For what it’s worth, there’s an open bug related to this error message:

I’m still shooting from the hip and don’t know what exactly is happening, so you can ignore the rest of this post, but my guess is that version 0.30.0 is unhappy about /etc/letsencrypt/renewal/ files generated by version 0.4.1’s certonly command.

Older versions used to create really long files specifying a bunch of useless default settings. Newer versions leave that stuff out.

If it’s just a warning, I guess that’s okay. If it’s an error that would have prevented renewal, Certbot ought to work around it.


#6

I tried to clarify this message in the GH issue linked above, I’ll paste the comment here for convenience. TL;DR: This is a warning message, meaning it’s non-fatal. There wasn’t an actual error in OP message, Certbot was just telling that none of the certificates in fact needed to be renewed at the moment. The clarification comment below:

In contrary to the issue title, this is not an error , but a warning , meaning it’s non-fatal. Certbot has Installer specific functionality that gets run on renew verb, regardless of if a certificate needs to be renewed or not. This functionality is used for security enhancements like gradually increasing HSTS max-age value in Apache configuration, or refreshing the OCSP cache (upcoming).

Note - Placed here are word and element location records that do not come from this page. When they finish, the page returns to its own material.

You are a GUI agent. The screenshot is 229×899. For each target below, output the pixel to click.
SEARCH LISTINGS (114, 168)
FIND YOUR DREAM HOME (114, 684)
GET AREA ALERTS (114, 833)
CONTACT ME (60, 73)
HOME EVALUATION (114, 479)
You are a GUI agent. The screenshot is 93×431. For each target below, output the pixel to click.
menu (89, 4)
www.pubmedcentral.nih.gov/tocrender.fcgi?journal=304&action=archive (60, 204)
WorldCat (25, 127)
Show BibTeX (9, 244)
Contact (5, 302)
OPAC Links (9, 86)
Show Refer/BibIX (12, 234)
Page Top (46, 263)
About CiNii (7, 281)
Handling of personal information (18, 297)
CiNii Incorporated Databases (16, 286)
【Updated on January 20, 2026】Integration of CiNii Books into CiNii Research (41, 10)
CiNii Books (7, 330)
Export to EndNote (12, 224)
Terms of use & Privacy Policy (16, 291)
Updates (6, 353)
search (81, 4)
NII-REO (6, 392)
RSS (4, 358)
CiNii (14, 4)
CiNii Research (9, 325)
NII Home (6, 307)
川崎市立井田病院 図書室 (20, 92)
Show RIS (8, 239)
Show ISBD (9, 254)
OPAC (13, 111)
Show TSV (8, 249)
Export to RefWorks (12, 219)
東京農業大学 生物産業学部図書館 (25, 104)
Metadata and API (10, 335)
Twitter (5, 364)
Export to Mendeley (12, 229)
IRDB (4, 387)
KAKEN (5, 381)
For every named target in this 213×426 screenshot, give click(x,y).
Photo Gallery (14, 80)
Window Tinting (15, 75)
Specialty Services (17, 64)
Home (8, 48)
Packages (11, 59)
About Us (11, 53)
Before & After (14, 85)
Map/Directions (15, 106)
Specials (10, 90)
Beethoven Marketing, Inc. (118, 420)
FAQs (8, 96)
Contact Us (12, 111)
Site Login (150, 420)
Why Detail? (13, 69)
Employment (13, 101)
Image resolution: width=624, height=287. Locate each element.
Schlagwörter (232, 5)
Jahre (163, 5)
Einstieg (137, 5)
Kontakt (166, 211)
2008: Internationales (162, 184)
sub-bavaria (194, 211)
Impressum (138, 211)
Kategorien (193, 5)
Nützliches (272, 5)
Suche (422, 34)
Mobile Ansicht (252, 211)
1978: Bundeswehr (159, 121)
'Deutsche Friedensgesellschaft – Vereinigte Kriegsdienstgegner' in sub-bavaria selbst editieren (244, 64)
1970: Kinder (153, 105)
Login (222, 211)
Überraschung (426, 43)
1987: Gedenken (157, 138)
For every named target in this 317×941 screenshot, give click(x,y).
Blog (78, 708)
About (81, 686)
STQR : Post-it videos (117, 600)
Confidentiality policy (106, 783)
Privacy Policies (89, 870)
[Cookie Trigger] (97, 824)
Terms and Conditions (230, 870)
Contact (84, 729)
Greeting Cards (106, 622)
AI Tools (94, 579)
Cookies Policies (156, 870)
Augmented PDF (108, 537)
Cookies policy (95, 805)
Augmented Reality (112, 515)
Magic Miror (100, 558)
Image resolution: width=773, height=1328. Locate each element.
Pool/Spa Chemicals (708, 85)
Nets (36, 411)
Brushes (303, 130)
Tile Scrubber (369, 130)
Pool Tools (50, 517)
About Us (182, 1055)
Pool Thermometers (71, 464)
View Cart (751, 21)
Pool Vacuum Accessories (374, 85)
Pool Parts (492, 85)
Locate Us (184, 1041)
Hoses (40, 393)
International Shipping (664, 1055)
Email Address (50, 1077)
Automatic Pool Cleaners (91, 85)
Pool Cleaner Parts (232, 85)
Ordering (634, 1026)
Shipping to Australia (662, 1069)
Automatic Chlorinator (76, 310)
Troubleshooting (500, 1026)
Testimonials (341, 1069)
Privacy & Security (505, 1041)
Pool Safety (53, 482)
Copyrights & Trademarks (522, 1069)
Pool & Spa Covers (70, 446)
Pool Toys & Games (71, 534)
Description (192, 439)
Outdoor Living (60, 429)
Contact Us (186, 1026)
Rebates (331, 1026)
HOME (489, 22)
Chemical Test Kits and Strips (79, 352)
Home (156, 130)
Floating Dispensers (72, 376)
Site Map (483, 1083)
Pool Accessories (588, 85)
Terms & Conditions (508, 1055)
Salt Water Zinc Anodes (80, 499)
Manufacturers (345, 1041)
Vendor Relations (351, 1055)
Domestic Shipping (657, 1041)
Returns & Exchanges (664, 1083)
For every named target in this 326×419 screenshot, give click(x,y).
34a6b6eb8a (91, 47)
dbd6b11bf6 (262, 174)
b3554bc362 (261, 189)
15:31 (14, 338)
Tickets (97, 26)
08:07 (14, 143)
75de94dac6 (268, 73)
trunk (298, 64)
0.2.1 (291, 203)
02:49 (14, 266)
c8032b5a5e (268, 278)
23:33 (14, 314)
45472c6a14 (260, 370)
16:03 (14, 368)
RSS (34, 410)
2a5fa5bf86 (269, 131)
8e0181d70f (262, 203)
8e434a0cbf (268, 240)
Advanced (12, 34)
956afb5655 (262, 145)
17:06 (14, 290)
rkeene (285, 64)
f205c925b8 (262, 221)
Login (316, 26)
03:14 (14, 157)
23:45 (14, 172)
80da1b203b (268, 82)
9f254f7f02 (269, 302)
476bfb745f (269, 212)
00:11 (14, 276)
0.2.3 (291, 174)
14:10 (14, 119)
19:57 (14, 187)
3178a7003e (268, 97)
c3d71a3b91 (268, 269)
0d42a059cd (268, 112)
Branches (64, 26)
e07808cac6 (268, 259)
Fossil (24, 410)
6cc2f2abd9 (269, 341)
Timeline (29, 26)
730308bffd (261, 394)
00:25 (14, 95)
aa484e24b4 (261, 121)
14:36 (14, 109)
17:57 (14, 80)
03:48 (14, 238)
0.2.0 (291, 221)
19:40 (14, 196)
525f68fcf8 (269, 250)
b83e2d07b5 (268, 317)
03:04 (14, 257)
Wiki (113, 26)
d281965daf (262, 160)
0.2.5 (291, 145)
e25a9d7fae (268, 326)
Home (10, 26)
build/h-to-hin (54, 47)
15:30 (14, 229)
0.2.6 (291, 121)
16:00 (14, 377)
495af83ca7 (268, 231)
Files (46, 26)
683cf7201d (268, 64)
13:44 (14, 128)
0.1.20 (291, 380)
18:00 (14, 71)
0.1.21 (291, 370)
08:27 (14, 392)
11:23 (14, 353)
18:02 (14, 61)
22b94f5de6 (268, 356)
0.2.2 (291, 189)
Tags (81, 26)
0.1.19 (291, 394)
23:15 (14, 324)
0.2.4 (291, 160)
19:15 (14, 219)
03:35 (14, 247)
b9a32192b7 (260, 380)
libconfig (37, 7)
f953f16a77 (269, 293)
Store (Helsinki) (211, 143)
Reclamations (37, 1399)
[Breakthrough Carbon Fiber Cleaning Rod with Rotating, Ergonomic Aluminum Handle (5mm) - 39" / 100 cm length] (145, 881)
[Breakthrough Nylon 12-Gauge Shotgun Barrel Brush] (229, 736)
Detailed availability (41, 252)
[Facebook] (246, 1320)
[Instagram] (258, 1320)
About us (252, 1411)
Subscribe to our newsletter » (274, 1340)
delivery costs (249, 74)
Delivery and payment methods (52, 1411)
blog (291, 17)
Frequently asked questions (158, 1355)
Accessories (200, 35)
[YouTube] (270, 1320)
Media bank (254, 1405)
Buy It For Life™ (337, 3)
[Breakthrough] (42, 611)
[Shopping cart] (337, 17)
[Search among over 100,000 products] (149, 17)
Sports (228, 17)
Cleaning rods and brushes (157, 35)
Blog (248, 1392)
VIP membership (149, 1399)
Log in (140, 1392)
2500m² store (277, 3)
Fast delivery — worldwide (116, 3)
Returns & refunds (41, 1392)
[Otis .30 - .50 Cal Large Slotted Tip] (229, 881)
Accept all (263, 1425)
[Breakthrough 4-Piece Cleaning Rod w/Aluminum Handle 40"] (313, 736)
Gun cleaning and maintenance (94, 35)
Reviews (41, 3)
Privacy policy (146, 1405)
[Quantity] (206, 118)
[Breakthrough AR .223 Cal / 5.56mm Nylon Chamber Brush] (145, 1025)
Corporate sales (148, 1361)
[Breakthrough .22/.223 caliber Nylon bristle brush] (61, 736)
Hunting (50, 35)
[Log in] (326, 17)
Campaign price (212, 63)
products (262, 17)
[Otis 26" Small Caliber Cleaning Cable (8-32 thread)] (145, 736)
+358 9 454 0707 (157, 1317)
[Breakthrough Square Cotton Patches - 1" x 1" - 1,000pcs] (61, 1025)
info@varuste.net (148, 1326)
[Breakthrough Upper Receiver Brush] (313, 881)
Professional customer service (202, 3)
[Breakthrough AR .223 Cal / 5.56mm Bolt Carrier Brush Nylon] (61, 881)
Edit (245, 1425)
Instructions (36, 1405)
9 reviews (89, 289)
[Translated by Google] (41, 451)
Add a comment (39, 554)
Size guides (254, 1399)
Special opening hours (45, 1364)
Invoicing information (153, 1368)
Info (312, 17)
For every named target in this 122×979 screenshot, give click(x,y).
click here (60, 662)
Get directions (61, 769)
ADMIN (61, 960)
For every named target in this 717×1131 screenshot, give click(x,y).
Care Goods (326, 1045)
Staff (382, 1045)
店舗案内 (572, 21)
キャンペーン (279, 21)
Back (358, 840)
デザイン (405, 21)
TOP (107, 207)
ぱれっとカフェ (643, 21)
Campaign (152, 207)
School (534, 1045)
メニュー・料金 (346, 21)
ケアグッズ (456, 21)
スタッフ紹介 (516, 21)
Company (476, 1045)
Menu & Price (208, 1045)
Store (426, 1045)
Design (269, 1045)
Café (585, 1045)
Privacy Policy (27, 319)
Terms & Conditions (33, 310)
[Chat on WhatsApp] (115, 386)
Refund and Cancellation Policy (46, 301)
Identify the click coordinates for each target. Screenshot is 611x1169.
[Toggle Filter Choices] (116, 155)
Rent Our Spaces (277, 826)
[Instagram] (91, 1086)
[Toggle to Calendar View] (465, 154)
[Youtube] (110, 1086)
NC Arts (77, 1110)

That being said, automatically removing invalid values could cause some adverse side-effects, especially if we would be removing all invalid values (think of Apache plugin being temporarily unavailable due to a packaging issue), while user relies one of the security enhancement functionalities described above. We’ll have to think of how to resolve this - a solution might be just to make the warning message more descriptive and underlining the fact that it’s in fact non fatal.